Jiippii! Finished writting. It wasn't actually so bad as I had thought. Did I underestimated something? I mean that the assignment question was much more useful that I had supposed. Typisk... I am not totally satisfied with what I had written but I feel good with the thought process I had to go through. Really helpful to my future work. What I have mainly used to illustrate that "a methodological approach can not be dissociated from a theoretical approach":
  • Gupta og Ferguson - critique of "fieldwork" as a result of a dualistic theoretical perspective and understanding of culture as place bounded..... and of course critique of "exotification" of "the others" by Horace Miner (pdf) READ THIS!!!
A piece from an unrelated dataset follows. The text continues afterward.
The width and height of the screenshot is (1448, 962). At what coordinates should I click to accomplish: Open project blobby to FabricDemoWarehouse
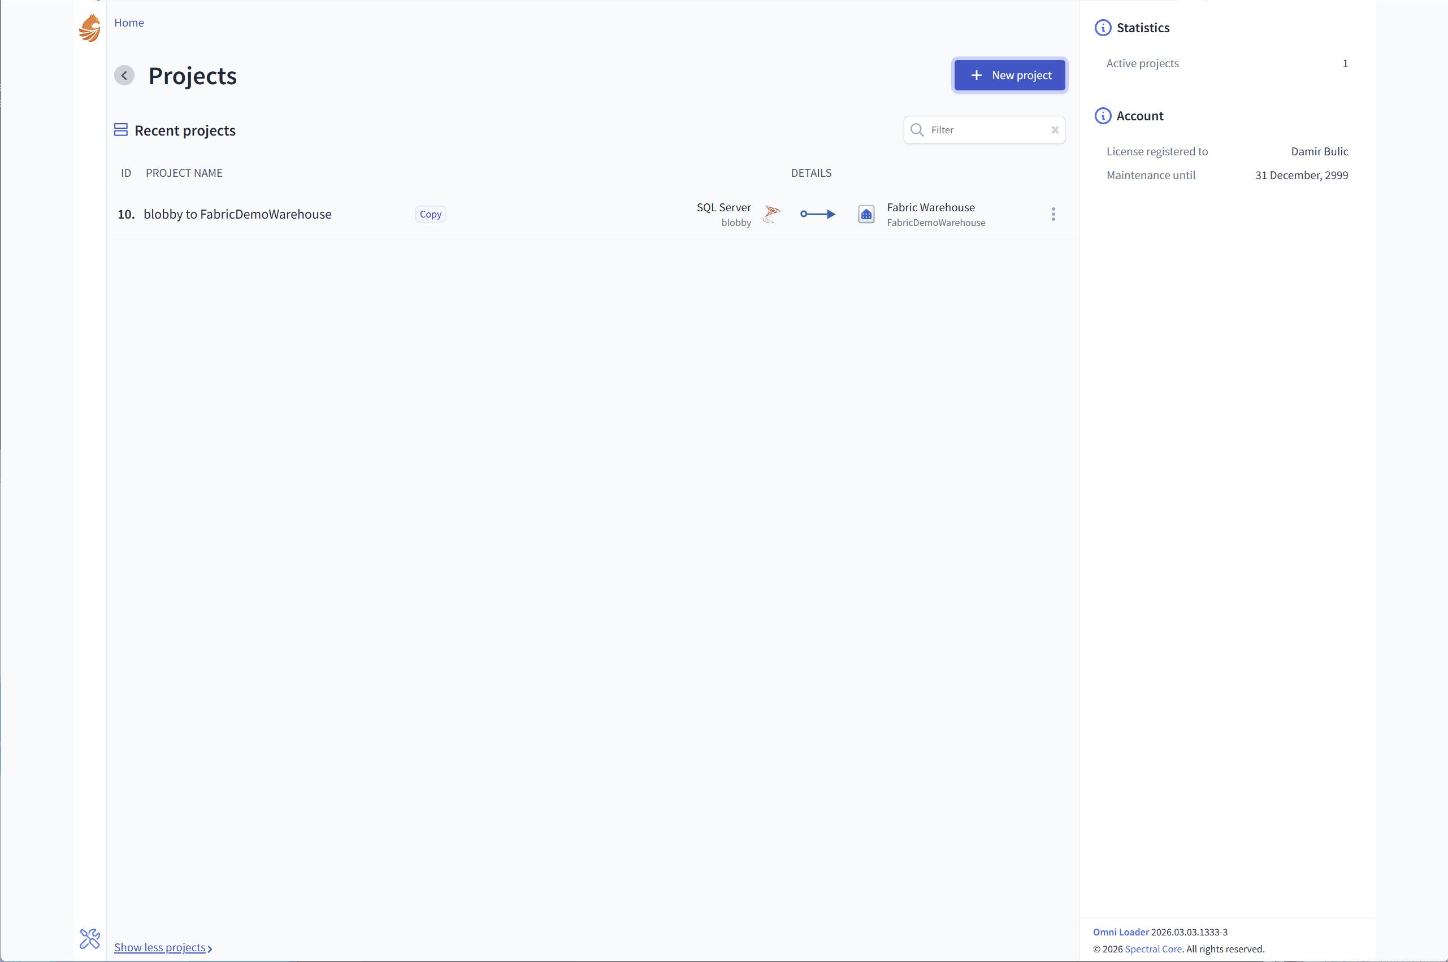coord(238,214)
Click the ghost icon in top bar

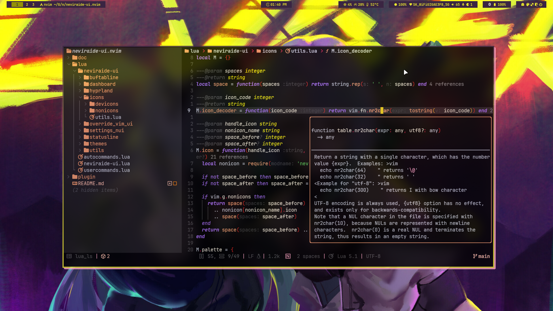523,5
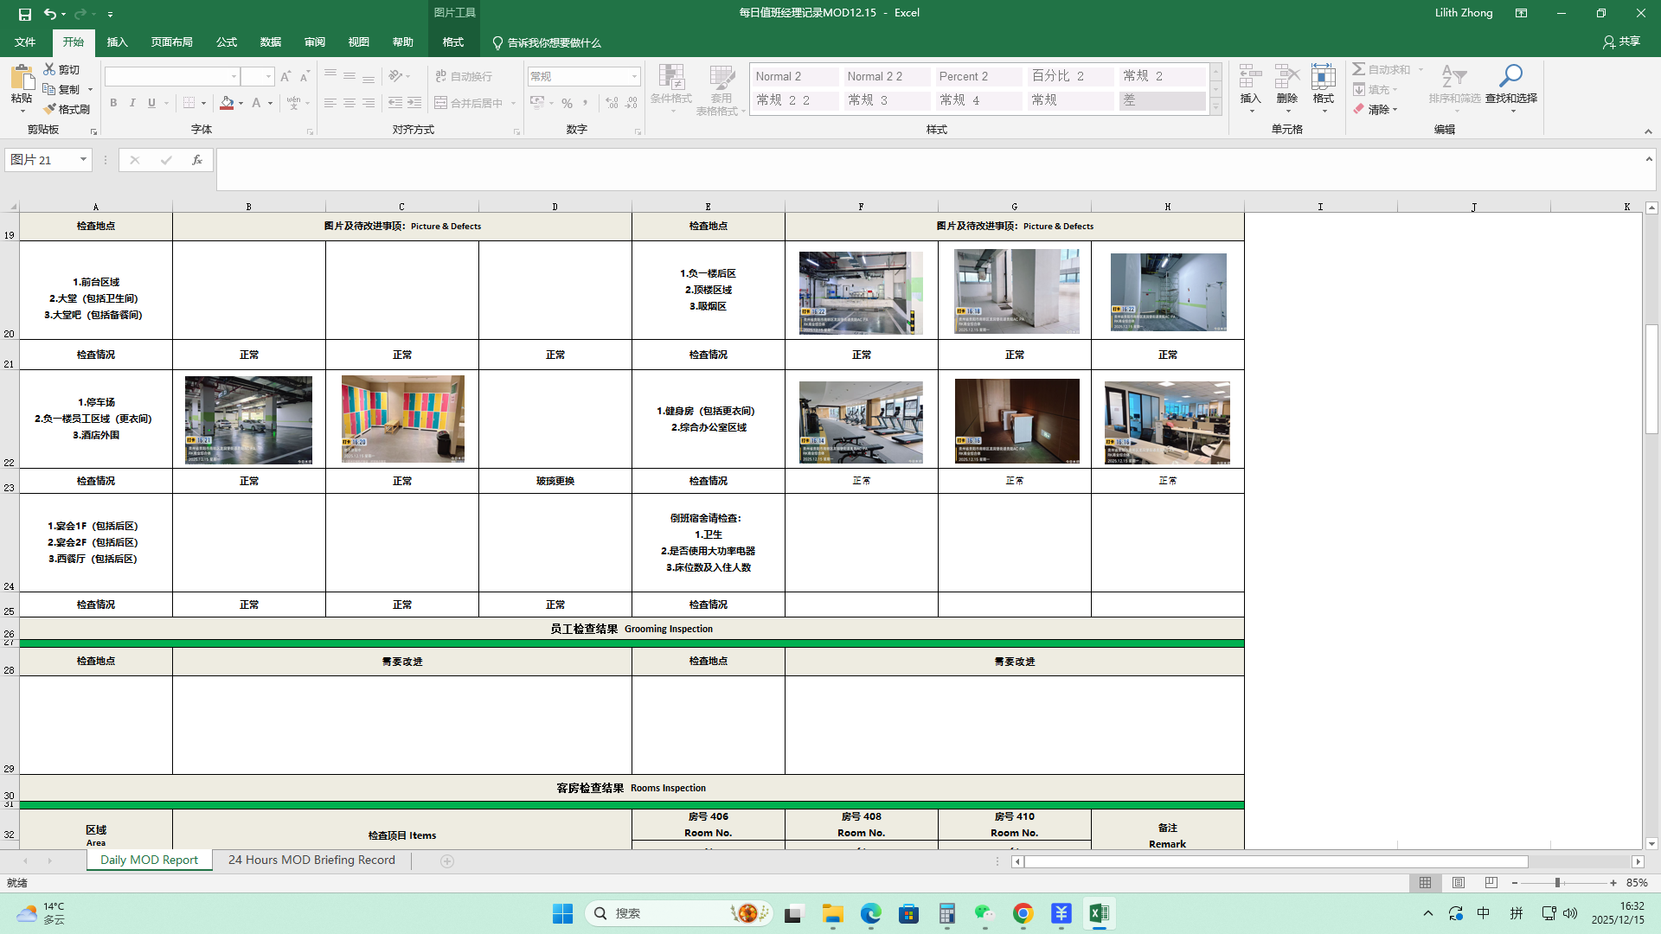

  • Appadurai - globalization and challenges to traditional methods - ethnoscapes and locality
  • Hastrup - about ethnographic presence and realisme - I-witnessing (Geertz)
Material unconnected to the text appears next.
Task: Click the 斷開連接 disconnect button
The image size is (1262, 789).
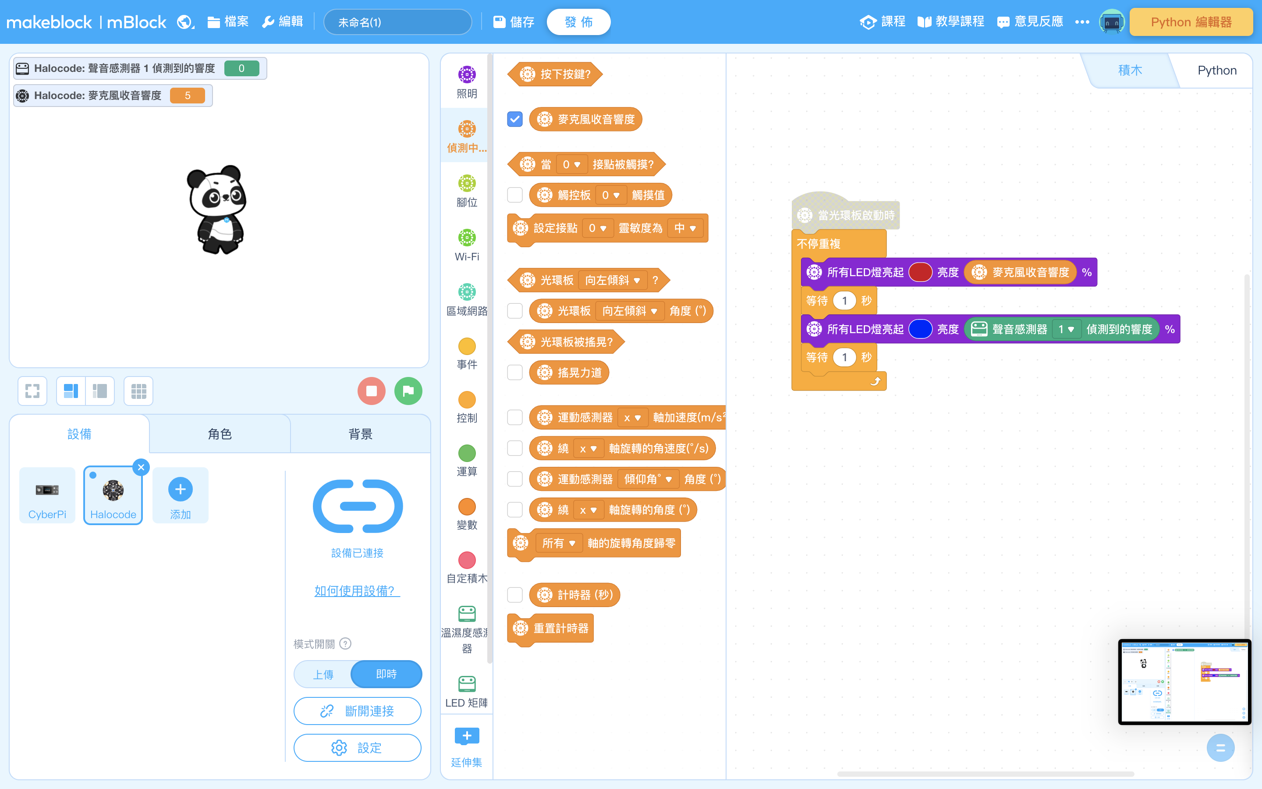Action: (x=357, y=711)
  • Postmodernism, deconstructionism and multivocality - reflection over anthropologists' status and authority
  • Research techniques - lack of standardized ethnographic methodological canons (Jackson)
  • Hermeneutic and symbolism, public meanings and observation, "thick descriptions" - Geertz
  • Phenomenology as a theory and research method - Merleau-Ponty, Stoller, Jackson (from Sanjek)
  • Phenomenology and landscape studies, taking materiality seriously - Tilley, Ingold, also some Callon (pdf)
  • Texts, text analysis and intertextuality - Clifford, Barnes and Duncan, Barthes, Iser
  • Discursive data, narratives, discourse - Smith, Dauite & Loghtfoot, Good, Foucault - all methods can be justifiable from the point of view of theoretical paradigm...
Something like this. And some others...
Jiippi. Finished anyway, whatever happens. Free weekend! Hmm, not actually. Taking subway in 20 minutes and go to FAFO to continue surveys... It feels fine.